The Drilling Support Centre (DSC), opened in April 2009, is a key part of the broader Digital Oilfield project. The DSC facility is a self-contained control centre with real time collaborative working environment for the operations engineers and other stakeholders. The advanced software used in this facility will help to implement drilling optimisation and monitoring services in real time. Live data from each rig is streamed to the centre allowing online communication and effective performance management.

Open Hole Packers and Variable Down Hole Chokes

Oil recovery in Karachaganak has many challenges. Two of the main ones are:

  • Reservoir turns out to be very heterogeneous and compartmentalized in the bottom zone that contains the oil;
  • Oil is volatile and its gas content increasing with time is bottlenecking the facilities.

In general the upper zones of the reservoir, bearing lighter oil or gas condensate, have a natural tendency to produce better than the lower ones. Formation and fluid characteristic distribution might lead to the impossibility to produce the oil from some of the lower part of the reservoir.

To mitigate this risk two different concepts have been introduced in the well completion in Karachaganak: Open Hole Packer completion (swelling technology has been selected) and Variable Down Hole Chokes for fluid entry control. The first allows producing/injecting fluid in/from selected zone of the open hole, improving production fluid management and stimulation efficiency (for increasing the movement of the oil towards the well even in poor part of the reservoir); the second for limiting the gas condensate contribution to the minimum necessary to maximize the oil production.  Open Hole Packer completion has successfully increased the stimulation efficiency in more than one well and is now used even to mitigate the risk of undesirable fluid production (formation water). First Variable Down Hole Choke has been included in the completion of a well recently Worked Over.

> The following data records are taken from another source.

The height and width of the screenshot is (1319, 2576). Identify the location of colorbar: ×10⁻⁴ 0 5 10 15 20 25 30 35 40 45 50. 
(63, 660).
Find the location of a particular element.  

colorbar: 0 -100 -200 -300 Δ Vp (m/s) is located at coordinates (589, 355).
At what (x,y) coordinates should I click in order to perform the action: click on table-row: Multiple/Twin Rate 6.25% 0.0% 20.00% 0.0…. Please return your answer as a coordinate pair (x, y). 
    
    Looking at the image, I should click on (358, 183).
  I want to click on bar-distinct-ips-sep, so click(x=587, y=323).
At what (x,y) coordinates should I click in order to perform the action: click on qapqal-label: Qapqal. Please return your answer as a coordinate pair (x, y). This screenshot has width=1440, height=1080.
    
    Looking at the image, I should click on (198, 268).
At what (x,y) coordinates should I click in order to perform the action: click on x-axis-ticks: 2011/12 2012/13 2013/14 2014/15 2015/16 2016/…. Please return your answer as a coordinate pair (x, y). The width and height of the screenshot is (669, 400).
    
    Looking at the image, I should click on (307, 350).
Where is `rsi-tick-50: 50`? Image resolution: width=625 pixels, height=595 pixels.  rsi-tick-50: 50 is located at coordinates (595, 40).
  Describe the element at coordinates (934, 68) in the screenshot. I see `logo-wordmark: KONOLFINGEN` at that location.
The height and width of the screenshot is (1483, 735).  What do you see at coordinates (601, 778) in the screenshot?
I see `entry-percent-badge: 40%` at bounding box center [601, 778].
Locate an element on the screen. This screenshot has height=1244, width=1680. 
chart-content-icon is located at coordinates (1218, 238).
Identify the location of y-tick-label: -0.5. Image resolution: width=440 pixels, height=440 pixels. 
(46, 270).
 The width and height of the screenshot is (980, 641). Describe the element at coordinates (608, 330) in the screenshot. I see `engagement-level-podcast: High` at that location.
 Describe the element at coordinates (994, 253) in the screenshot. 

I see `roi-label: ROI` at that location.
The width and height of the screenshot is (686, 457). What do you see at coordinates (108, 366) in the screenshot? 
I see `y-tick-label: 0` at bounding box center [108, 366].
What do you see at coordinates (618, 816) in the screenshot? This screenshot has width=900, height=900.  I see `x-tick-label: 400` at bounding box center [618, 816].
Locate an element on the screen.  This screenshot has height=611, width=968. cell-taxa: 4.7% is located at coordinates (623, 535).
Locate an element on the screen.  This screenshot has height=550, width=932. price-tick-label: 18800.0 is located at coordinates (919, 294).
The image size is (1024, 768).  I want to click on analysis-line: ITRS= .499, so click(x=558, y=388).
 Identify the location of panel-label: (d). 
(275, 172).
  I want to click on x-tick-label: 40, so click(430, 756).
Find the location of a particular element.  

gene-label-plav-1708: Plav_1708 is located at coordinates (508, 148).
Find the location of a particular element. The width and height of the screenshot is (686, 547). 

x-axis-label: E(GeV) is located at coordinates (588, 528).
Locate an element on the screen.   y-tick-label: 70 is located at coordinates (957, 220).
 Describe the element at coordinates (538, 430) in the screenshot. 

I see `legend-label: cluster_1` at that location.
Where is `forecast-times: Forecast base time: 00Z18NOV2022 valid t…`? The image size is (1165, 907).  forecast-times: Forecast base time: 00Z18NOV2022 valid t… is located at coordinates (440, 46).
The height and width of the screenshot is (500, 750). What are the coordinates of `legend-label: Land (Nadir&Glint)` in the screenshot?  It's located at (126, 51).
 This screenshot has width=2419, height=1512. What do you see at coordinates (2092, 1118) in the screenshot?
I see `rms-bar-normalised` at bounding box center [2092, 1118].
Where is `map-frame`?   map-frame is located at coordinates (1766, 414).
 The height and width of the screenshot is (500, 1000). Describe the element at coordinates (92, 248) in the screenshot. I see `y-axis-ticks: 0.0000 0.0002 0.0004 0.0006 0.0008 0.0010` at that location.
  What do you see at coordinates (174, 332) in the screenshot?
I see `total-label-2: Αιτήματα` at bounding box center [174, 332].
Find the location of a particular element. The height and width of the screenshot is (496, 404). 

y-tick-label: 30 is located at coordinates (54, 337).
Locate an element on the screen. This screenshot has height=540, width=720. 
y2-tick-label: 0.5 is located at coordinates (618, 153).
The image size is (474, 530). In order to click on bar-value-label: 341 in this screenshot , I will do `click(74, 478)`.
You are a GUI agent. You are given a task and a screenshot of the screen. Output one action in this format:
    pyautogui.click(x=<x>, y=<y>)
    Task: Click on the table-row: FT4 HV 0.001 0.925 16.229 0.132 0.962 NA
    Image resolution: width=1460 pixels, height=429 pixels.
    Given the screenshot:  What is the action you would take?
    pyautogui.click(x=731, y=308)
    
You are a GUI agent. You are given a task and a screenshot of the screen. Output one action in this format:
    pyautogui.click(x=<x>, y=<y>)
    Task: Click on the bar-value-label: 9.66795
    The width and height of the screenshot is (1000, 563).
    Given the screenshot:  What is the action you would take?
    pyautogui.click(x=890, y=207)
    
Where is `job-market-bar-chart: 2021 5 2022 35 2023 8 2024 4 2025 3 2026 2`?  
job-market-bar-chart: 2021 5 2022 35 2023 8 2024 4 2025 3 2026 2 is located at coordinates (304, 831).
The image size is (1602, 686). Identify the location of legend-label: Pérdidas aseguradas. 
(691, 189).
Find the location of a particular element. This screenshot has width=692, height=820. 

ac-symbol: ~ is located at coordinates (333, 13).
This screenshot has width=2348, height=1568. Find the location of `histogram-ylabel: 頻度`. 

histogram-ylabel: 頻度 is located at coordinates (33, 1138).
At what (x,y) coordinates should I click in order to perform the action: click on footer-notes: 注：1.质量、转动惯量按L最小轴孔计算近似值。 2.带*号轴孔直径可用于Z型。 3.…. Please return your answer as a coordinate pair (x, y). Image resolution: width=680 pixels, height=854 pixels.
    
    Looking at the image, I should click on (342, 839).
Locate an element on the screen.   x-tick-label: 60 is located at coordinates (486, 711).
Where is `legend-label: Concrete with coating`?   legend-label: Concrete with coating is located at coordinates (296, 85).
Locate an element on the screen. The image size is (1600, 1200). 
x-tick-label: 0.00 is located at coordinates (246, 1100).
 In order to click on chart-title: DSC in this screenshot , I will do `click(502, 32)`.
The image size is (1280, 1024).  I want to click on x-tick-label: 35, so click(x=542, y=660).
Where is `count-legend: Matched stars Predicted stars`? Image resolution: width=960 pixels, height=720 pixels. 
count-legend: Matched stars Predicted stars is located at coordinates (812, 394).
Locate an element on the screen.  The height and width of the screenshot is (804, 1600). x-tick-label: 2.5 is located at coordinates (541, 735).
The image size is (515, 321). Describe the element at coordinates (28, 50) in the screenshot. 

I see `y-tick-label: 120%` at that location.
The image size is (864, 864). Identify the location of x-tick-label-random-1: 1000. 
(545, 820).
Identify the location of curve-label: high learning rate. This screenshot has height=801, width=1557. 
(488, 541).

Intelligent wells’ completion

Intelligent completion technology is designed to optimize well production and reservoir management processes by enabling operators to remotely monitor and control well inflow or injection downhole, at the reservoir, without physical intervention. Intelligent completions consist of some combination of flow control and zonal isolation devices, downhole control systems and surface facilities. There are such benefits of this method like reduction in the surface facilities and costs compared with traditional artificial lift methods, production optimization with changing bottom hole completion configuration  (reservoir conditions)  without the requirement for well intervention or workover.